■ **Exercise goal**: The answer is a single number: the count of lines in the records below that contain the word "computer".

** Dataset entries follows **

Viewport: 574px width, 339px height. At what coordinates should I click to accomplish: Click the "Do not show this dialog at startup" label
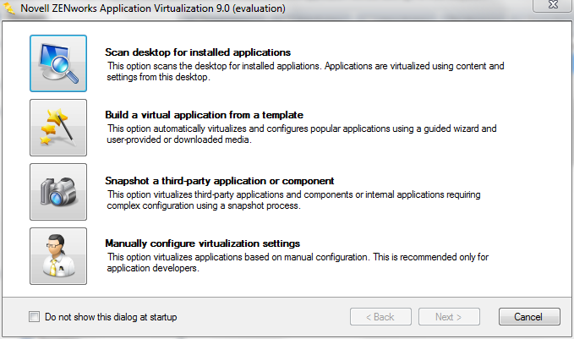tap(111, 317)
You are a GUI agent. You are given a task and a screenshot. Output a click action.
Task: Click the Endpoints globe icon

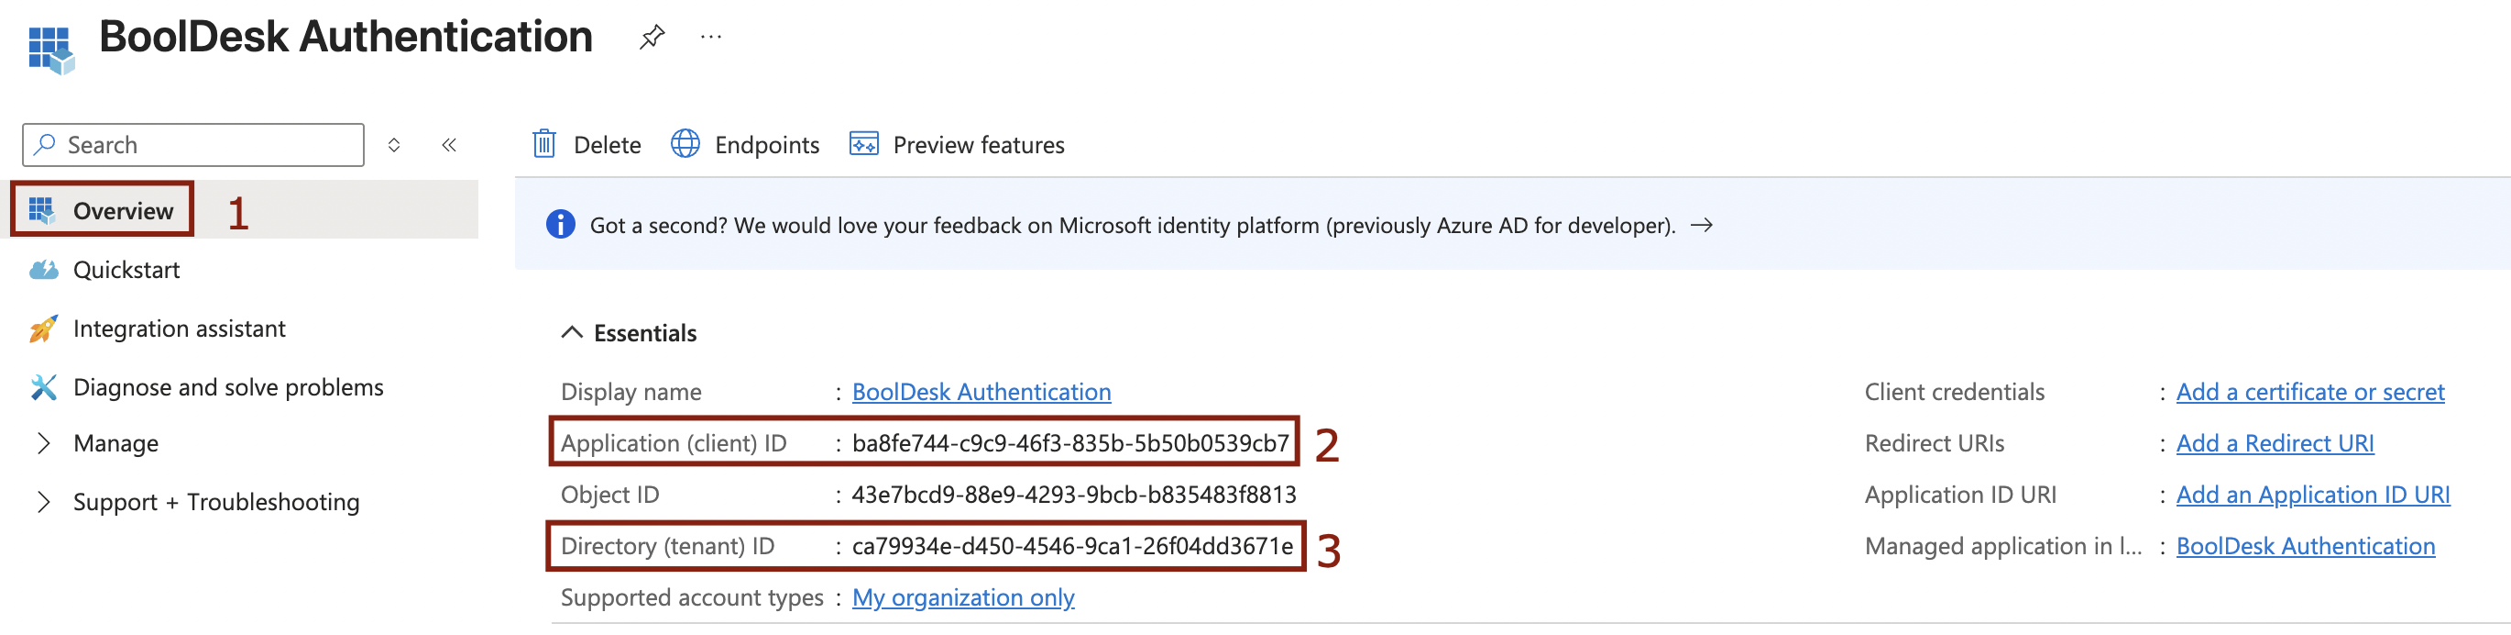click(x=685, y=144)
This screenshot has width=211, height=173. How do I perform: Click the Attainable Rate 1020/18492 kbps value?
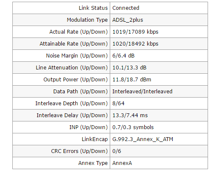[x=135, y=44]
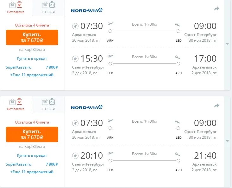Click share arrow icon on second ticket

(216, 106)
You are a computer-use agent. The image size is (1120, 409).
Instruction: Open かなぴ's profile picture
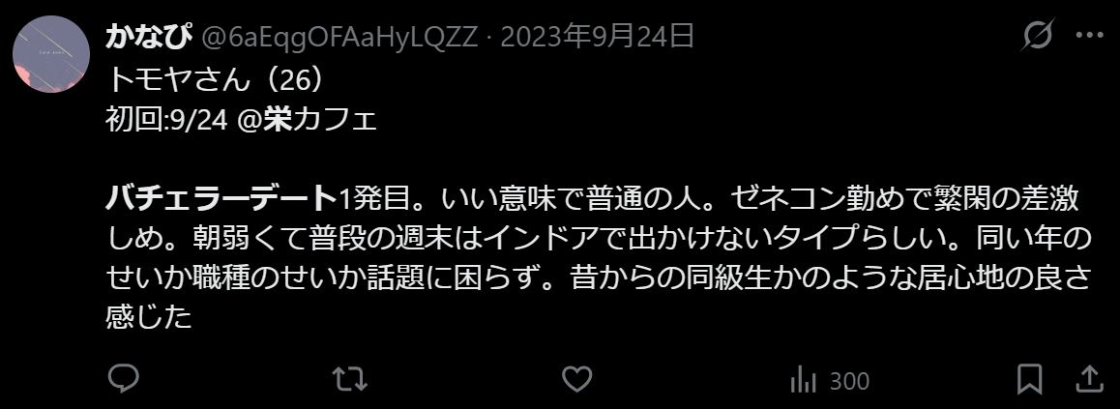point(51,55)
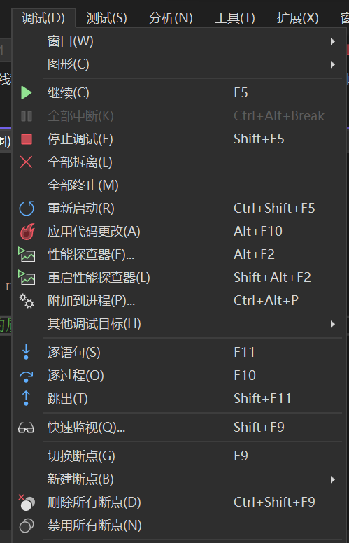This screenshot has height=543, width=349.
Task: Expand the 图形(C) submenu arrow
Action: [332, 64]
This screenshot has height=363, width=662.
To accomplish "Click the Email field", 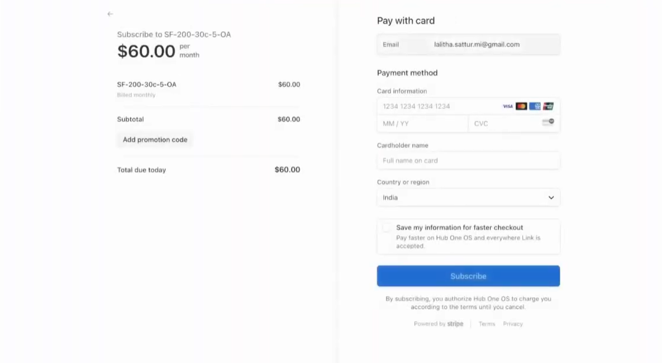I will [x=476, y=45].
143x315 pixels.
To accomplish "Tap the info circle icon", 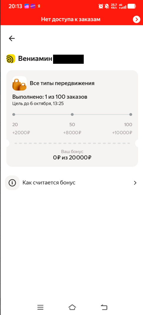I will coord(12,183).
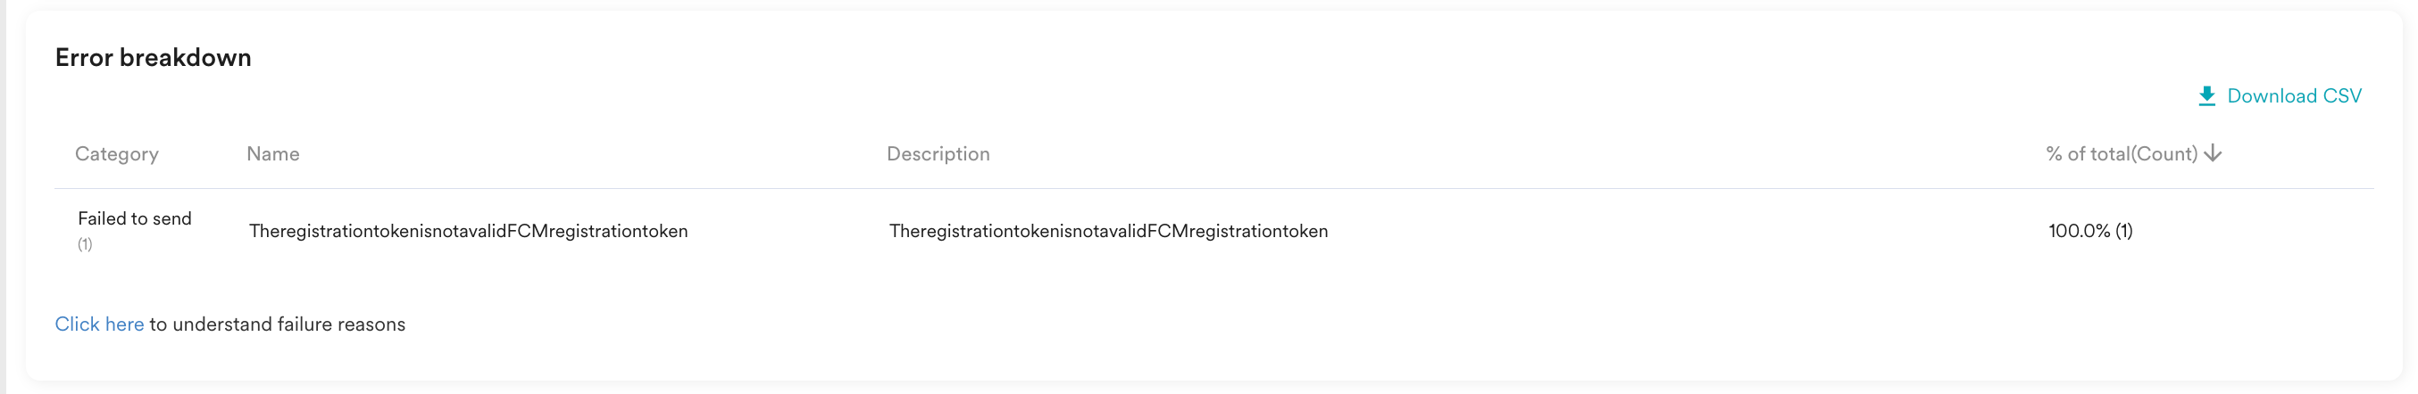Sort by the Name column header
The image size is (2418, 394).
pyautogui.click(x=273, y=154)
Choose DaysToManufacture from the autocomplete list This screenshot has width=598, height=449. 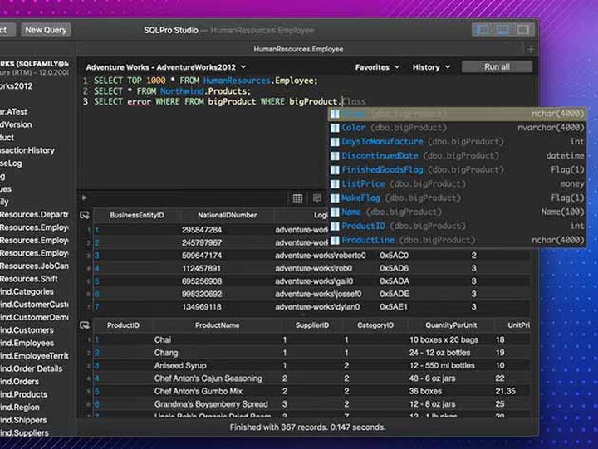(382, 142)
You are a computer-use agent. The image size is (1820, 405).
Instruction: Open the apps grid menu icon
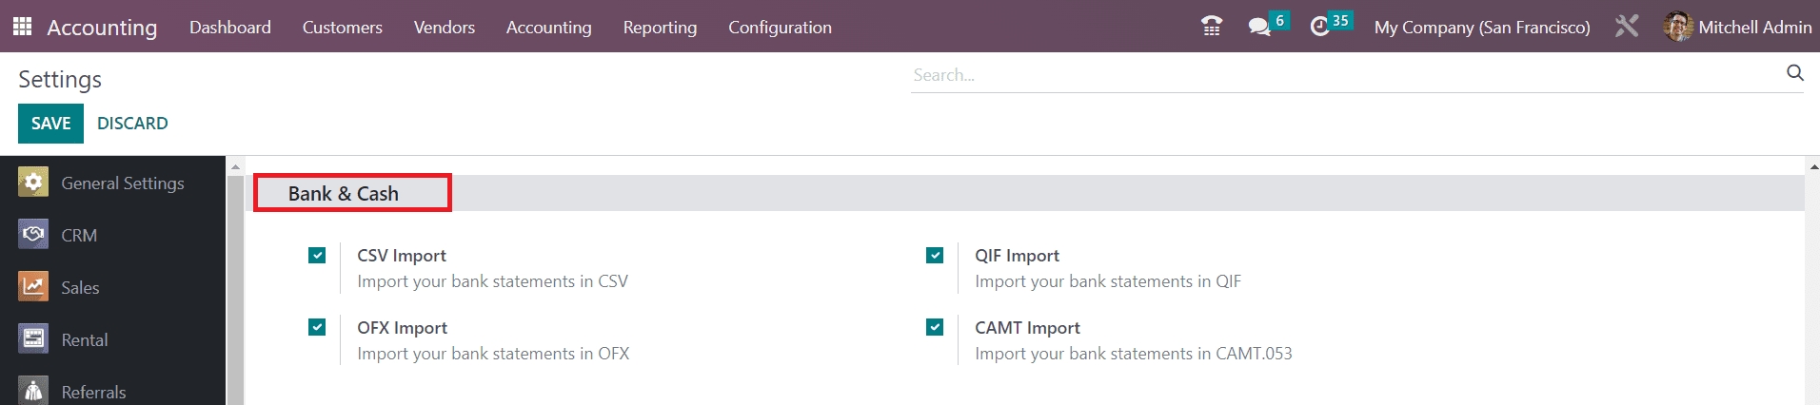point(22,27)
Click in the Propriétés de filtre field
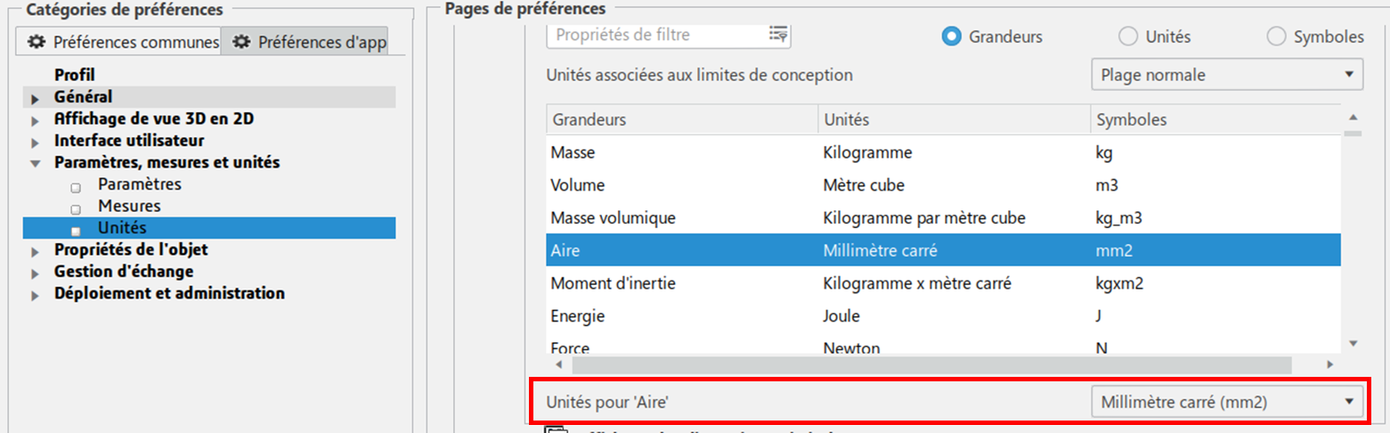 point(657,35)
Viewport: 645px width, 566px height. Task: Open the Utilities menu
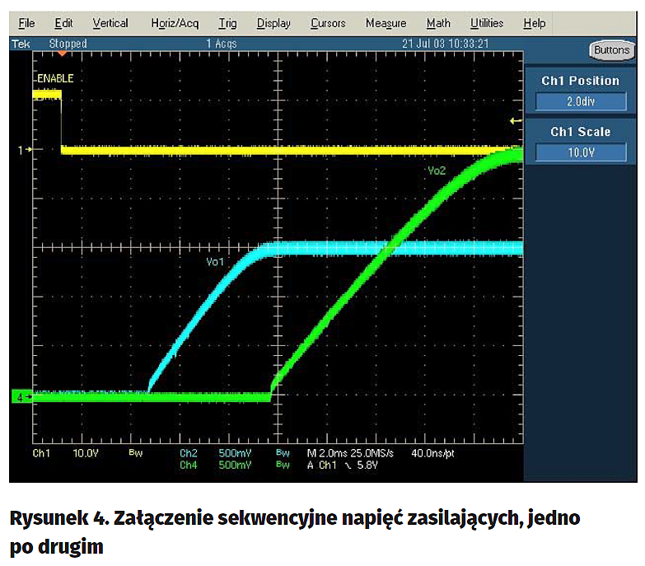(x=487, y=23)
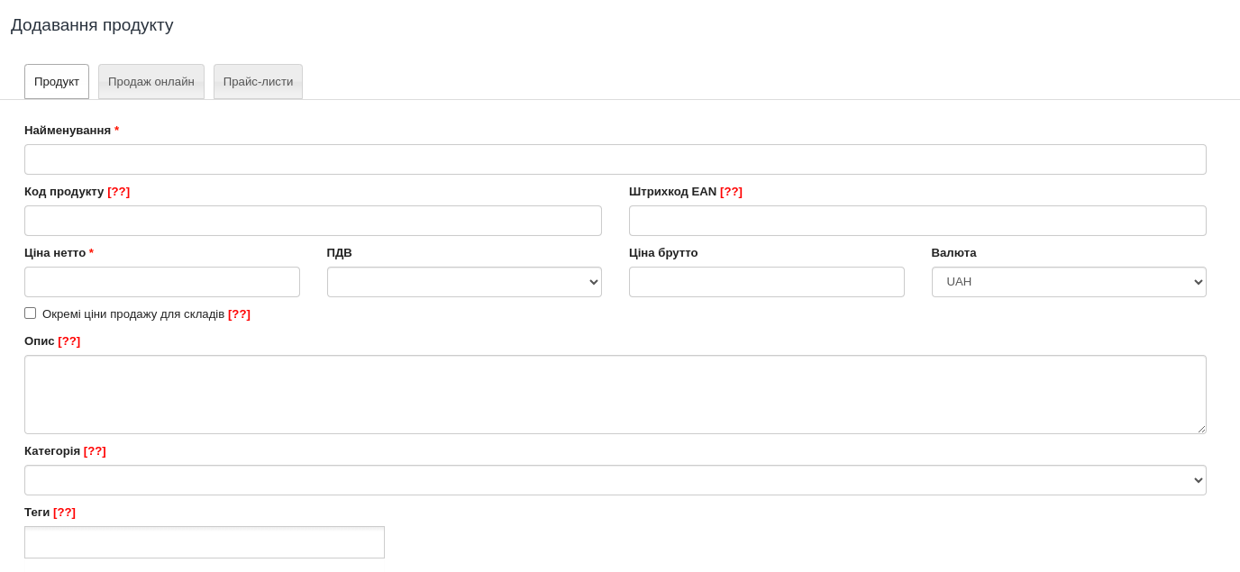Image resolution: width=1240 pixels, height=572 pixels.
Task: Focus the Ціна нетто field
Action: (x=162, y=282)
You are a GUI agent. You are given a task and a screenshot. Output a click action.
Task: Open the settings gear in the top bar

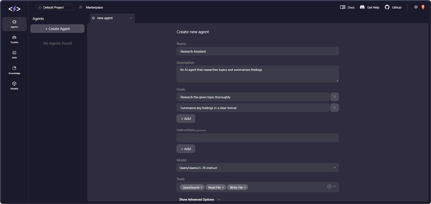coord(416,7)
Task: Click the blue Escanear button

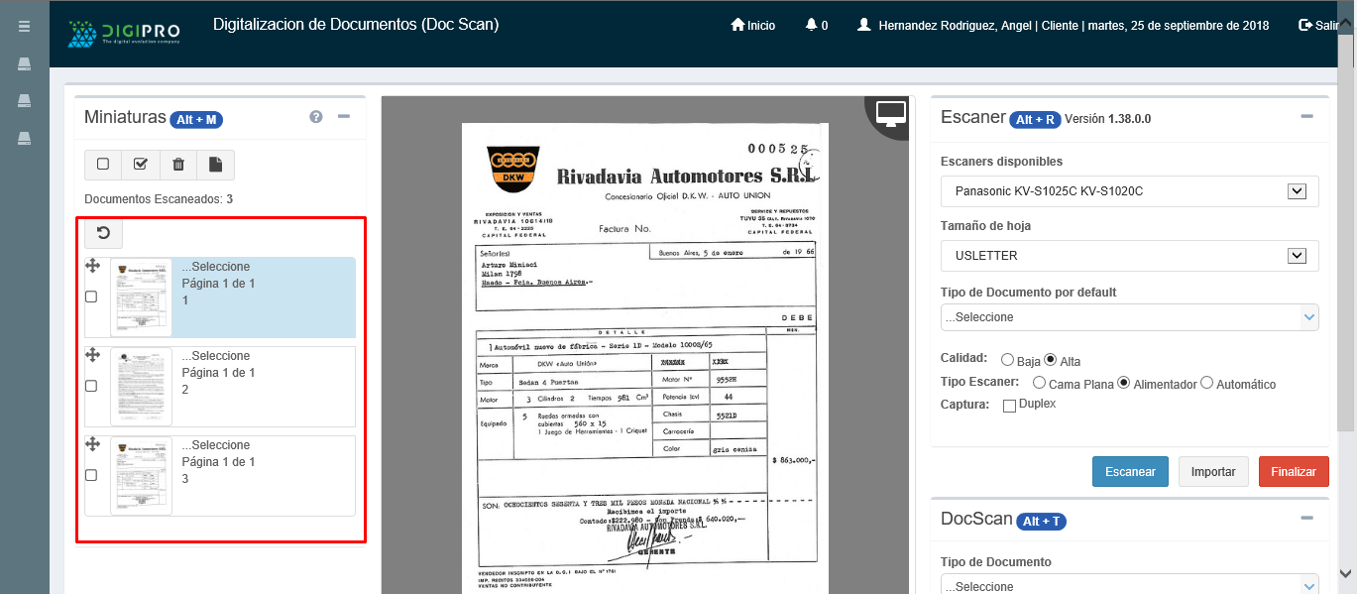Action: pos(1130,472)
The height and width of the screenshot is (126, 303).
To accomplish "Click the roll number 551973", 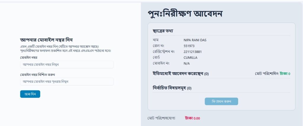I will pyautogui.click(x=189, y=46).
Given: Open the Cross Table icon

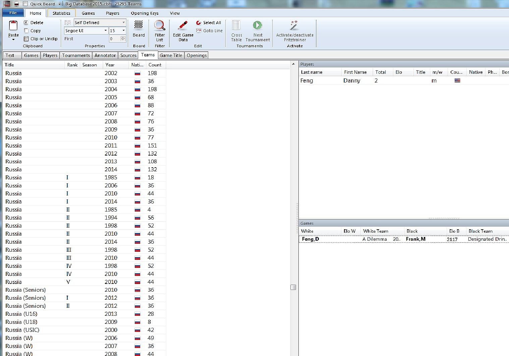Looking at the screenshot, I should pos(236,25).
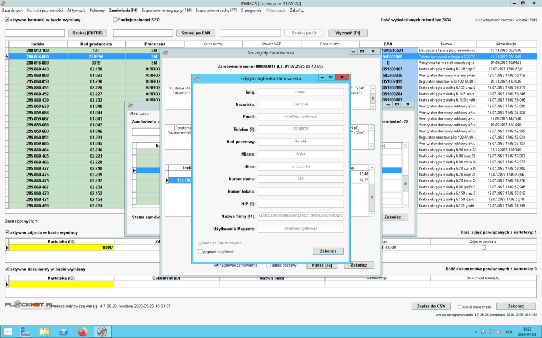Launch Server Manager from the taskbar
542x338 pixels.
(25, 332)
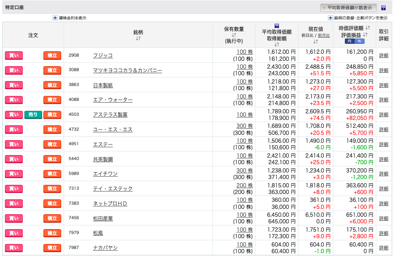Viewport: 394px width, 256px height.
Task: Click 積立 button for 松田産業
Action: [52, 218]
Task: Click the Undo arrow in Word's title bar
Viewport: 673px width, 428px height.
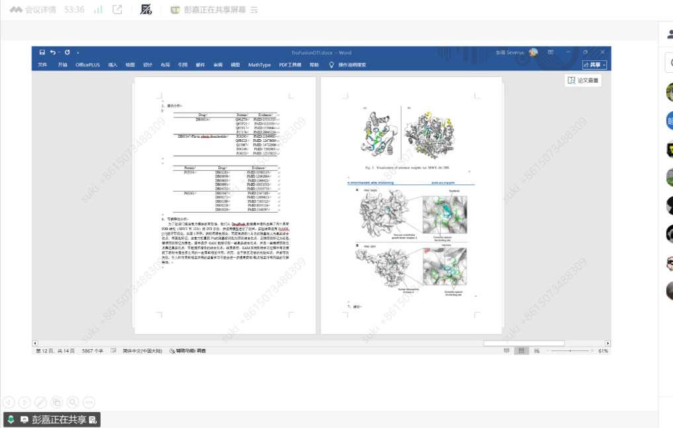Action: coord(53,52)
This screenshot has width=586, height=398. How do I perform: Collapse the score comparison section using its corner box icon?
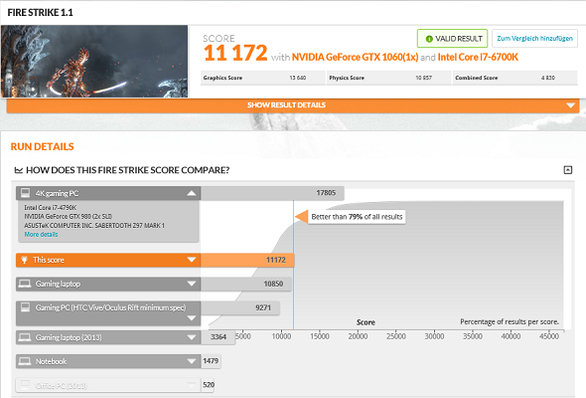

** End of Dataset entries **

■ **Written reply**: 2